Regulatory changes lead to new interest in Japanese

Published: 1-Dec-2006

The Japanese market is proving more appealing to Western drug companies, following the separation of marketing from manufacturing and a more efficient system for approving new drug applications.


The Japanese market is proving more appealing to Western drug companies, following the separation of marketing from manufacturing and a more efficient system for approving new drug applications.

According to PricewaterhouseCoopers (PwC) foreign players are already tapping into the more liberal environment; with foreign multinationals now accounting for 34% of the market.

A new report out by PwC says the Japanese government is keen to encourage greater use of generics as well as offering incentives for the development of innovative drugs. It says the revision of the Pharmaceutical Affairs Law has been a 'turning point' in the liberalisation of the Japanese market. Companies can now outsource the manufacturing process, allowing pharmaceutical companies to market their drugs in Japan without operating their own production facilities.

Japan's new Pharmaceutical and Medical Devices Agency (PDMA) intends to accelerate the drug approvals process by approving 80% of all new drugs in 12 months by 2009. There will be a fast track process for new drugs with significant clinical benefits.

The country's research base is also rapidly improving, thanks to various government initiatives, such as tax credits designed to encourage greater investment in drug development.

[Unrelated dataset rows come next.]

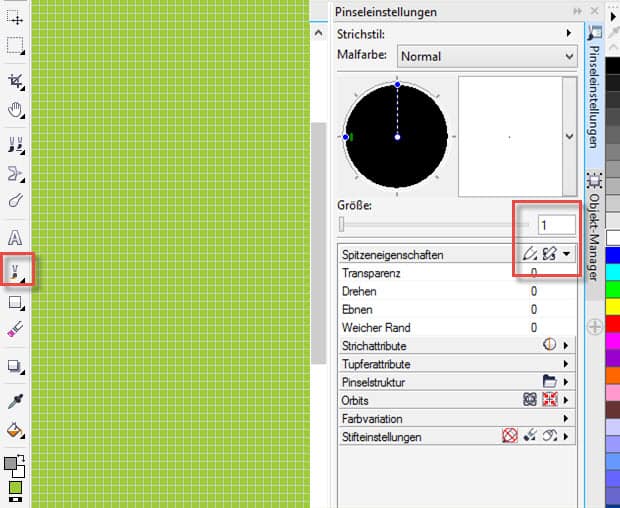The image size is (620, 508).
Task: Select the Eraser tool
Action: coord(15,329)
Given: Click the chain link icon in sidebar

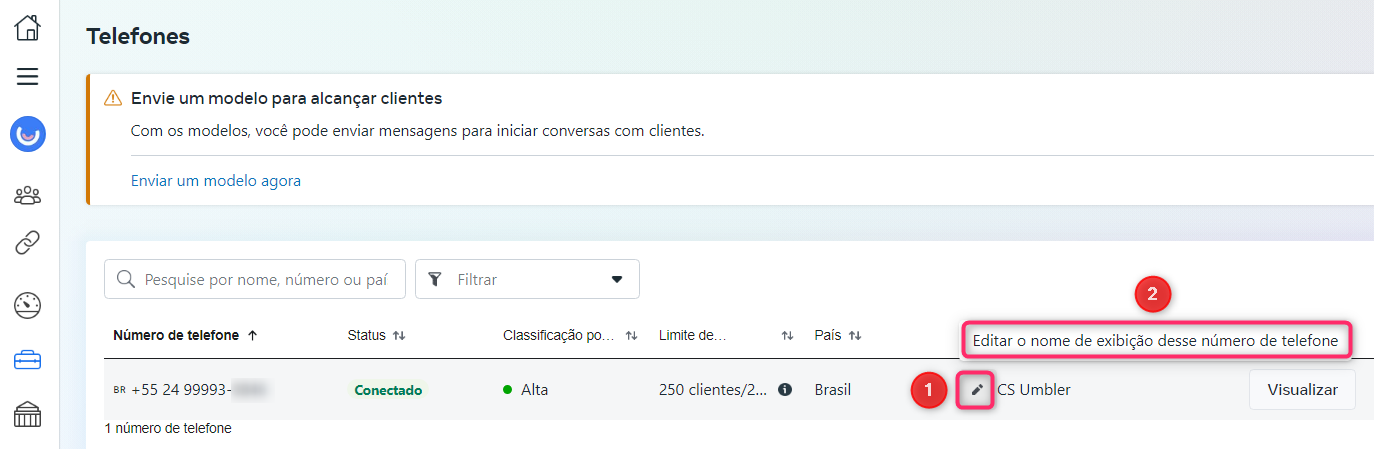Looking at the screenshot, I should pyautogui.click(x=28, y=241).
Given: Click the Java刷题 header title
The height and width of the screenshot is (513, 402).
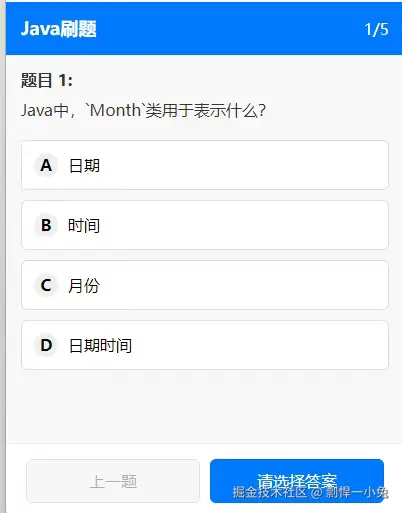Looking at the screenshot, I should 59,29.
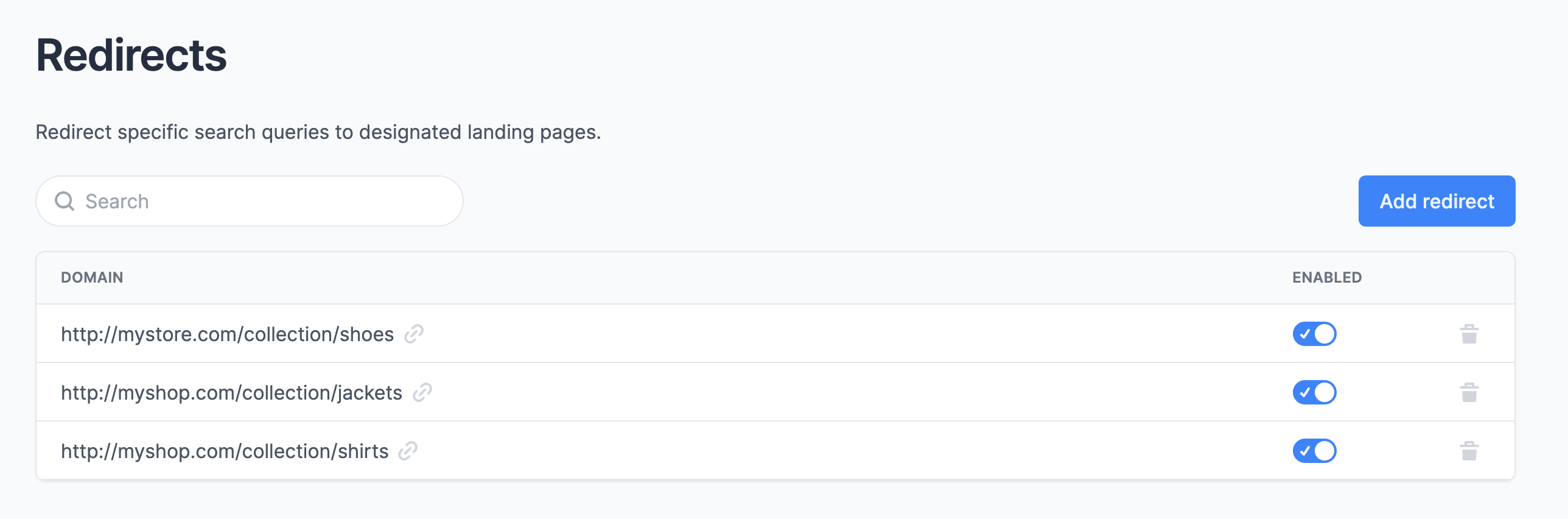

Simon Friend, global pharmaceutical leader, PwC commented: "Recent changes have made it easier for multinationals to bring their products to the Japanese market and maximise the sales they generate befor patents expire."

The value of the Japanese pharmaceutical market reached over $60 bn in 2005, when it saw its highest year-on-year increase since 1991, with sales rising 6.8%. Japan's aging population has placed a considerable burden on the healthcare system, in terms of funding and facilities. In its latest biennial drug pricing review, the Japanese Ministry of Health, Labour and Welfare (MHLW) announced plans to cut the country's total medical bill by $2 billion.

The government is therefore eager to promote the use of generics; which accounted for just 16.4% of the Japanese pharmaceuticals market in 2005, compared with 55% in the UK and 53% in the US. The MHLW proposes to counterbalance the cuts with higher premiums deemed very innovative or useful.

Friend at PwC maintains that Japan offers some major advantages over many emerging nations such as a highly developed healthcare system, a strong distribution network and a relatively safe investment climate. The high cost of clinical trials and the population's reluctance to participate in testing, a cumbersome legal system for dealing with patent infringements as well as other political and cultural obstacles are still downsides to the market.